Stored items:

*****

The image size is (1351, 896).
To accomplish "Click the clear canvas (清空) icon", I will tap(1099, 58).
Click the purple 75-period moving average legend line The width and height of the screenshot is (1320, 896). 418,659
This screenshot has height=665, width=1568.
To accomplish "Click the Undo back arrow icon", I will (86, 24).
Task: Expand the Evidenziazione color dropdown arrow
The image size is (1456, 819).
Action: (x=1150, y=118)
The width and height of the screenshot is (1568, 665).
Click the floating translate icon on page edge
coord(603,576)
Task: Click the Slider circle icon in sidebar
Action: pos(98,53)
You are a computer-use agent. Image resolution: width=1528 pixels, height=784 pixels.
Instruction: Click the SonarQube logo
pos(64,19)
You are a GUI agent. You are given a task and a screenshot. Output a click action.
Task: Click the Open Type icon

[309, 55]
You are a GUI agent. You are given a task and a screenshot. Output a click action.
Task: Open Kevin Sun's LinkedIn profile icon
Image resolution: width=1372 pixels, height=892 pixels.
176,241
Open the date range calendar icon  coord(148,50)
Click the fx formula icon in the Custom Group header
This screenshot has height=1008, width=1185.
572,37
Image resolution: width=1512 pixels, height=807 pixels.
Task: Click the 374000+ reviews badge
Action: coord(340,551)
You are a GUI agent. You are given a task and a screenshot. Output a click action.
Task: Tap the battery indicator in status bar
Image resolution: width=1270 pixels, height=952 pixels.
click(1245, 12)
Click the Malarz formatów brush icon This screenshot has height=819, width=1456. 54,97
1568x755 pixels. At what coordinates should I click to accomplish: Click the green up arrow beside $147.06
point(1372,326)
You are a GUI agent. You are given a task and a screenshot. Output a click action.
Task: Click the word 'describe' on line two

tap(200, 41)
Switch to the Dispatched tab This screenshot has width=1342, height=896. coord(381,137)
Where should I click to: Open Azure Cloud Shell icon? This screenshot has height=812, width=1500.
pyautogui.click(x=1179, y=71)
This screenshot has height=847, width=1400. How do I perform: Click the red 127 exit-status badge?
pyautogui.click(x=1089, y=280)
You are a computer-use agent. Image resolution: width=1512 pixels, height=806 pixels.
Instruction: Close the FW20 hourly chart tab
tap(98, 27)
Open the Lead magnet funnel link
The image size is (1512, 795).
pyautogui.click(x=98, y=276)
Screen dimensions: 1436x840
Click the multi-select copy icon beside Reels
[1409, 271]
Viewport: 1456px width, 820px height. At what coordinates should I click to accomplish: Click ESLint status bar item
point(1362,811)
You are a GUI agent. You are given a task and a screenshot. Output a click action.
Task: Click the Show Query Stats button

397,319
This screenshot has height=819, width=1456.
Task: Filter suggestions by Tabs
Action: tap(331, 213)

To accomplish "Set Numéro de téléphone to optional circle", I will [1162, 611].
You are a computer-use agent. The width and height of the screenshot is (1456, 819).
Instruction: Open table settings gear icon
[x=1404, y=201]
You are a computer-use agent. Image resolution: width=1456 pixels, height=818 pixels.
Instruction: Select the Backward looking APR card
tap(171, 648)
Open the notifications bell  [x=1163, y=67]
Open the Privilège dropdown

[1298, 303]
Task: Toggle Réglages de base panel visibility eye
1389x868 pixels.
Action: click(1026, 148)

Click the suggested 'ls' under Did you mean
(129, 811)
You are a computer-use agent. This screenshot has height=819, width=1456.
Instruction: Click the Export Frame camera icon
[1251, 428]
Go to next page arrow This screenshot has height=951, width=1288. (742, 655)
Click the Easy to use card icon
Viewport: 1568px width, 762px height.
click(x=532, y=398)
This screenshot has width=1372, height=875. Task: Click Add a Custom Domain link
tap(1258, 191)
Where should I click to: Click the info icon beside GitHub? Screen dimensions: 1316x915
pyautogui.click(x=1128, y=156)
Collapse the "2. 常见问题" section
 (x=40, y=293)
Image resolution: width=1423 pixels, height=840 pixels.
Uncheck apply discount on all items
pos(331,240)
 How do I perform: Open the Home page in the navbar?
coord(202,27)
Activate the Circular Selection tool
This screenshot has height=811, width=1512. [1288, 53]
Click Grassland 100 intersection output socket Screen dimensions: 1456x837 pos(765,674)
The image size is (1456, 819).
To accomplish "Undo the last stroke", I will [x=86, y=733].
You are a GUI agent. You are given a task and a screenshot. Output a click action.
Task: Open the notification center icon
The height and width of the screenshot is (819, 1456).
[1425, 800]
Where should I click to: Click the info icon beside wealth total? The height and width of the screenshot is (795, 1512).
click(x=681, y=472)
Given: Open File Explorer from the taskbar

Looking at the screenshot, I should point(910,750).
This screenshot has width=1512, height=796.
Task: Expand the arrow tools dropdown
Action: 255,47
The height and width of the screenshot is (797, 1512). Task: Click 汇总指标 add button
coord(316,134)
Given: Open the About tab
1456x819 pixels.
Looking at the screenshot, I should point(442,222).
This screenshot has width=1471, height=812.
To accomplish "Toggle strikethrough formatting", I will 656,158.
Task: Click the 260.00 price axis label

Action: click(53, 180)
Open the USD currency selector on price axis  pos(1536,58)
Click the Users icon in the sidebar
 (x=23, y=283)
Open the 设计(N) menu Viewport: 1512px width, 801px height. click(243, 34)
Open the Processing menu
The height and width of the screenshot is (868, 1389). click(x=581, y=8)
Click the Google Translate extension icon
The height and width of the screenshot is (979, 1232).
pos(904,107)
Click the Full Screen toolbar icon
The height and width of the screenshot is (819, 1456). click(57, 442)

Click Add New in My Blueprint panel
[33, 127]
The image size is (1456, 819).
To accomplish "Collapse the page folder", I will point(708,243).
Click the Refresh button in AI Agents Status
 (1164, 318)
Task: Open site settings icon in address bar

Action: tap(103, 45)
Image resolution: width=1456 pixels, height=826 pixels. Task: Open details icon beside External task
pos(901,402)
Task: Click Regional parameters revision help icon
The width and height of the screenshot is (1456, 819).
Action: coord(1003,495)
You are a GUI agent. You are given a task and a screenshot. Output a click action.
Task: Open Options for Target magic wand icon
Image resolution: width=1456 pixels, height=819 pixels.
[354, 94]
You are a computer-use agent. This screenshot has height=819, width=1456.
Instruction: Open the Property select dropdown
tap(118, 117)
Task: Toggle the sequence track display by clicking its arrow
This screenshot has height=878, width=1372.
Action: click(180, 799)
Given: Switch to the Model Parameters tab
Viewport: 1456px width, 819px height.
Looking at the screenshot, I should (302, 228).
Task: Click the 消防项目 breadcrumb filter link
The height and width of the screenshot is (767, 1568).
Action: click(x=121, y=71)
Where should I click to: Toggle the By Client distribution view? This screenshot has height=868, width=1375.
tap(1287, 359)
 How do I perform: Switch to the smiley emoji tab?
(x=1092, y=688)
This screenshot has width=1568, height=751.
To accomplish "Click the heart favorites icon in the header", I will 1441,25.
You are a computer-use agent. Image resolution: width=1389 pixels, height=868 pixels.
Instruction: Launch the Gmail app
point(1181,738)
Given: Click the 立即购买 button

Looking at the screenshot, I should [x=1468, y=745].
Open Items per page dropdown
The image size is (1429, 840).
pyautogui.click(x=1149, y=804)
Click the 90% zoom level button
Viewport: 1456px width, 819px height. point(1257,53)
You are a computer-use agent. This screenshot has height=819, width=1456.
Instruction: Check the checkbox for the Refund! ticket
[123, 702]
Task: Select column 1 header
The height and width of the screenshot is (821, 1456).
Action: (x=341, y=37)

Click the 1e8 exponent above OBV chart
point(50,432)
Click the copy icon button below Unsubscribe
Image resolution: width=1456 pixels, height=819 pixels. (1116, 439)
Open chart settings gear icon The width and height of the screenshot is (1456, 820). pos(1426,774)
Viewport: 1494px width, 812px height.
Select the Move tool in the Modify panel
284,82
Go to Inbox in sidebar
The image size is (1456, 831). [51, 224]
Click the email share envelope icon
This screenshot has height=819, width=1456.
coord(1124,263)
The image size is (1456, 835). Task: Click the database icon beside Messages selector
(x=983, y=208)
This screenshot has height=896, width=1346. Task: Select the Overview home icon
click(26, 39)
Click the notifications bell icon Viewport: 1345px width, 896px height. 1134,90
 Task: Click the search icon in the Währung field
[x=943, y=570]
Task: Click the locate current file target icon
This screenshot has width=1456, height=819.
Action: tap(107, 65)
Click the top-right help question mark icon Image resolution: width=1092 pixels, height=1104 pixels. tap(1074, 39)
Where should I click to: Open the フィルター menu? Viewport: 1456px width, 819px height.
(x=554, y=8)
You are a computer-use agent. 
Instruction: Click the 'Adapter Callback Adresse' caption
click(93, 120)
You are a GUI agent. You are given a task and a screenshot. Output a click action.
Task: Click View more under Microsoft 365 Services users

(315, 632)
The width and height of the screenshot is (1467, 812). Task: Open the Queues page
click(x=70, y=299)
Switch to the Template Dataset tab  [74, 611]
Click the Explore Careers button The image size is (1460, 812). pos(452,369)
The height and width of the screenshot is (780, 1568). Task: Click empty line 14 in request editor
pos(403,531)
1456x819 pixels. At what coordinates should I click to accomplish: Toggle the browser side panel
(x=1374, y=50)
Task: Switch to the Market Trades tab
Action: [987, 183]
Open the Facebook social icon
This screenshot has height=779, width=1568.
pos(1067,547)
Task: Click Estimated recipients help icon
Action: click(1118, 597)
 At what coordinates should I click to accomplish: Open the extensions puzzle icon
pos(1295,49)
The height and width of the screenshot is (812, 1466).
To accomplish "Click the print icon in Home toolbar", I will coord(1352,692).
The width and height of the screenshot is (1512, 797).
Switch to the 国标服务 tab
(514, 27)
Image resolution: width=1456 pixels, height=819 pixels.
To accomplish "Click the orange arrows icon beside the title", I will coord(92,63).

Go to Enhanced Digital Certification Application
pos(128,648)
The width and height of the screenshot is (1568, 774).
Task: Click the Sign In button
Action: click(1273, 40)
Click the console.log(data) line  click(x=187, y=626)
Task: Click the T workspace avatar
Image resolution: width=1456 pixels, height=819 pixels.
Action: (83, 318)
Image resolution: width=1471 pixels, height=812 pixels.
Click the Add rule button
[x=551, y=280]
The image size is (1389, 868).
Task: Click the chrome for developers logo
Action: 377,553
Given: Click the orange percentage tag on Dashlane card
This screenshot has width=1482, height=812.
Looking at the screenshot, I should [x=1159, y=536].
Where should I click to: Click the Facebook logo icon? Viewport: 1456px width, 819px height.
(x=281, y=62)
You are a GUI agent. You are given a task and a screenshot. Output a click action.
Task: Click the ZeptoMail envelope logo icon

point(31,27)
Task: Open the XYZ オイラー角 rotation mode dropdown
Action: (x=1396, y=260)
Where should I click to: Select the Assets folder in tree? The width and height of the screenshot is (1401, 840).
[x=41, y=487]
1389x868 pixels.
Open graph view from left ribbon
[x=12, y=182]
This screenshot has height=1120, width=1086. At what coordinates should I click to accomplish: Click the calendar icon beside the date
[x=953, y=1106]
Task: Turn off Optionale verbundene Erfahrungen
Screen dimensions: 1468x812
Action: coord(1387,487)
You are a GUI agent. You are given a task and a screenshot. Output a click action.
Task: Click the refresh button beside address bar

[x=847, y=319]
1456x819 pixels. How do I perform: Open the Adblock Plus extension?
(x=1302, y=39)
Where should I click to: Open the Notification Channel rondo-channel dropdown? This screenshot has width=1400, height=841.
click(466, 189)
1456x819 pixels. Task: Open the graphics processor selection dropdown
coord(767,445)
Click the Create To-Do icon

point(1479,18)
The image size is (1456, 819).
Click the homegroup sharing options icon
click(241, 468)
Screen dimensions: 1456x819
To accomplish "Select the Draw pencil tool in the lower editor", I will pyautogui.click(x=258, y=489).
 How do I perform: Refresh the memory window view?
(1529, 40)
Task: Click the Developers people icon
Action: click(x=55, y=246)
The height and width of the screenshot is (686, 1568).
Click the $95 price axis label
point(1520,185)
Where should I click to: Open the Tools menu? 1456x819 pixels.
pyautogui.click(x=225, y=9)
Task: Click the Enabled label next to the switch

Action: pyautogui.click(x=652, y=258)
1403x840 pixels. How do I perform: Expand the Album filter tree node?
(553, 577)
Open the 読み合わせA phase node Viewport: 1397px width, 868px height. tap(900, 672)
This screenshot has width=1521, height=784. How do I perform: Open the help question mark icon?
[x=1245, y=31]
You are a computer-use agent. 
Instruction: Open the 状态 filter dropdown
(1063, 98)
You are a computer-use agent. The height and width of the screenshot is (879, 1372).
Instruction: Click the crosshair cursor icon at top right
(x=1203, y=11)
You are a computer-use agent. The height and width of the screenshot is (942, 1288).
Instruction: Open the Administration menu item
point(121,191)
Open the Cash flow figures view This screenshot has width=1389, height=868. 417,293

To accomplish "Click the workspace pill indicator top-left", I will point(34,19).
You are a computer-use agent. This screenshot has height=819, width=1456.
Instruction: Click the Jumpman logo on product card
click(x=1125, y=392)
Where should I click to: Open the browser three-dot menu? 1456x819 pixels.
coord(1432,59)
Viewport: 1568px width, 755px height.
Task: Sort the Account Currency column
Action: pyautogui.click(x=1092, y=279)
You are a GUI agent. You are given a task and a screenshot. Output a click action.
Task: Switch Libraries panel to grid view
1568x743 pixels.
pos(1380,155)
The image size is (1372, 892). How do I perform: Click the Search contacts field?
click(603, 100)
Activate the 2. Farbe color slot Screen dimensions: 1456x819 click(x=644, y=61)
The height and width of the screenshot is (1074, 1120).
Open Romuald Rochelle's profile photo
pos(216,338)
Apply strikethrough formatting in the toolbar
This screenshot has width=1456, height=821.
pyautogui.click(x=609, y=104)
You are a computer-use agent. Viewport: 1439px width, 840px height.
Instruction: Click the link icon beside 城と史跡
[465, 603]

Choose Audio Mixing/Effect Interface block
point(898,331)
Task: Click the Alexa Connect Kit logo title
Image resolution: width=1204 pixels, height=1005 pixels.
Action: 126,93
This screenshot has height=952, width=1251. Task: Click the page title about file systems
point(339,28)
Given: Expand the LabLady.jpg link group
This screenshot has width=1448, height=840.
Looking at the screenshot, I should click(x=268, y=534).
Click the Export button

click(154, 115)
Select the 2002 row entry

*****

■ PROBLEM REQUIREMENTS ■
Using the records, find the number of lines in which the string "orange" occurs. Reply with that number alone.

■ RESPONSE AREA ■
2